▶ _EXERCISE DESCRIPTION_: Go through the records and copy each line where the string "beside" occurs.

Collected data
/---

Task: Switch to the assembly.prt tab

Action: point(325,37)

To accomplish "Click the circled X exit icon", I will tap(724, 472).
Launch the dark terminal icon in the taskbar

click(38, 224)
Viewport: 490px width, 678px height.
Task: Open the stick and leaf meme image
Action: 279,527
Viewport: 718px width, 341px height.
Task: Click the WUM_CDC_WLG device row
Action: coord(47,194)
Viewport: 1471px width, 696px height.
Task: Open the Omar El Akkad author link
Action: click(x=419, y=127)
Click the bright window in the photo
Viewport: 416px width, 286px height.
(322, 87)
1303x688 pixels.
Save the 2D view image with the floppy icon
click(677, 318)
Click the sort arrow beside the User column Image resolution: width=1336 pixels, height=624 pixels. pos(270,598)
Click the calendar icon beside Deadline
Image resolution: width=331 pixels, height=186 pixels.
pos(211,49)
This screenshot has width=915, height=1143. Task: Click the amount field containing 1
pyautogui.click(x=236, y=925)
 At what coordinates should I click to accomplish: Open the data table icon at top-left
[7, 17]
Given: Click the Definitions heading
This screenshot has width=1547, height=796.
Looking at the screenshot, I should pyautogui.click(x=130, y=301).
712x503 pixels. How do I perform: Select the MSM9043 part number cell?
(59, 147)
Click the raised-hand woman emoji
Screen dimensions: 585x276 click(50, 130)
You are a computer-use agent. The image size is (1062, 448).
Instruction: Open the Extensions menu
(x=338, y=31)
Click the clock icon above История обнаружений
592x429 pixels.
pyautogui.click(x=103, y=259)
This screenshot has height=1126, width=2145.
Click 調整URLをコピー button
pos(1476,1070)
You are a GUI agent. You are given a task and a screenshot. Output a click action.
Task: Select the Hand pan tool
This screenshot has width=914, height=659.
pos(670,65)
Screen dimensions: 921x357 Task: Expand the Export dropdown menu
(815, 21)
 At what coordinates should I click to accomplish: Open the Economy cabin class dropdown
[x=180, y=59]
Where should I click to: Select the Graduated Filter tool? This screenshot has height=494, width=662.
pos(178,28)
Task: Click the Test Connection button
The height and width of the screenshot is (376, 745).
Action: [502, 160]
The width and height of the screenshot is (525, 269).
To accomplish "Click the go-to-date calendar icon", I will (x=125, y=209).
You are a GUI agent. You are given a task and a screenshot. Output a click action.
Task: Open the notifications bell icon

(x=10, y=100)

\---

▶ _SOLUTION FOR THIS PROBLEM_:
Click the sort arrow beside the User column Image resolution: width=1336 pixels, height=624 pixels. pos(270,598)
Click the calendar icon beside Deadline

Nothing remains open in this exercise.